#### Problems to work on:
1. Set down the passage from the Wi-Fi troubleshooting thread below, starting with "[Note that there" and going on through "with internet access.", word for word.
2. In the Wi-Fi troubleshooting thread below, which tool does the writer prefer for taking screenshots with Windows 7 or Vista?

#### Text section:

Please attach a screen shot of the Networks page (don't collapse the Radar, Connection or Signal History) of the Xirrus Wi-Fi Inspector. If you need help with that see TSG Posting a Screenshot. FWIW to take screen shots with Windows 7 or Vista I prefer to use the built-in Snipping Tool.

Also show ...

Open a (black) Command Prompt window:
Hold the *Windows logo* key and press *r*; in the Run box type *cmd* and click on *OK*.

Type the following command:

*IPCONFIG /ALL*

[Note that there is no space between the slash and ALL.]

Right click in the command window and choose *Select All*, then hit *Enter*.
Paste the results in a message here.

If necessary use a text file and removable media to copy the results to a computer with internet access.


----------



## Couriant (Mar 26, 2002)

Did you check the wifi properties to make sure it's not set to static (unless that's what you meant by No. 7)


----------



## TheSalmonLeaping (May 14, 2012)

@Couriant: Yep, it's not set to static

@TerryNet: I've attached the Xirrus screenshot, below is the ipconfig

Thanks to both for taking a look!

#### Data block:

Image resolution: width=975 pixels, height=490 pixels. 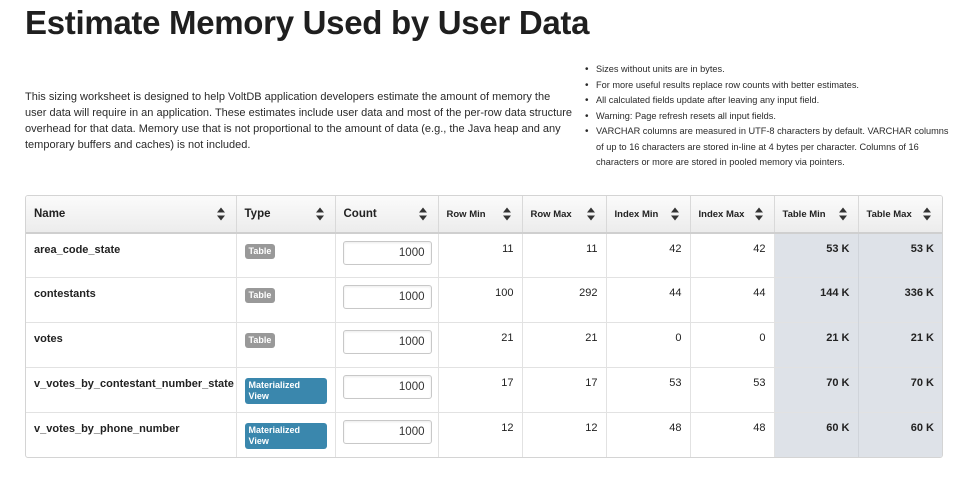 What do you see at coordinates (480, 300) in the screenshot?
I see `row-min-value: 100` at bounding box center [480, 300].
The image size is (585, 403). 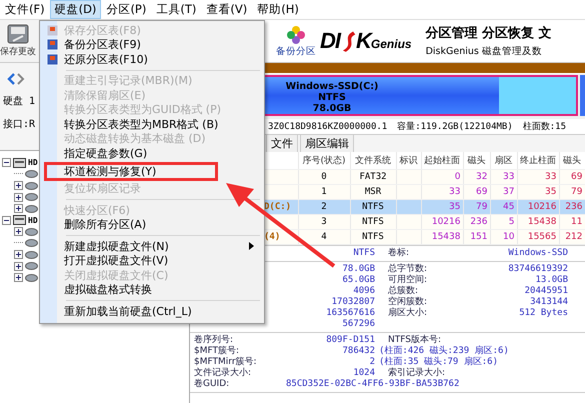 I want to click on table-cell: 45, so click(x=508, y=207).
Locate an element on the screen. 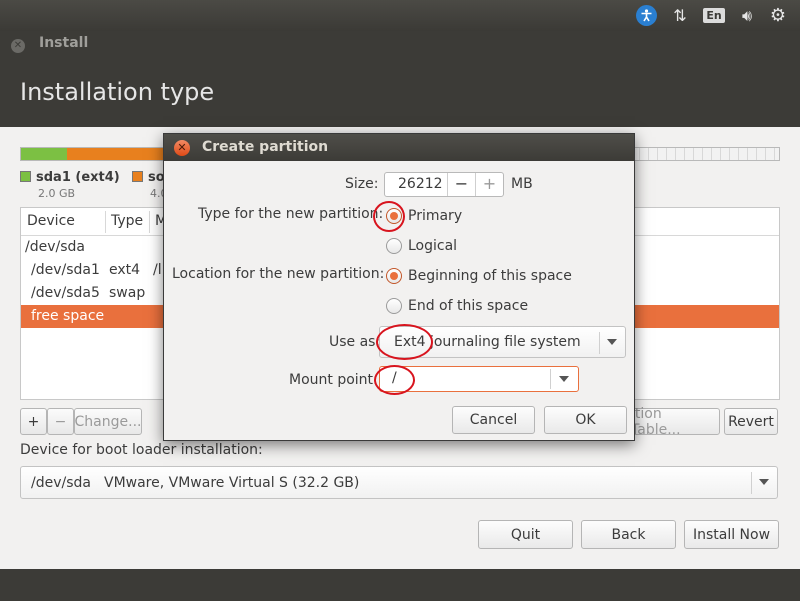 Image resolution: width=800 pixels, height=601 pixels. size-stepper: 26212 − + is located at coordinates (444, 184).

#### Answers by task:
1.
[Note that there is no space between the slash and ALL.]

Right click in the command window and choose *Select All*, then hit *Enter*.
Paste the results in a message here.

If necessary use a text file and removable media to copy the results to a computer with internet access.

2. The built-in Snipping Tool.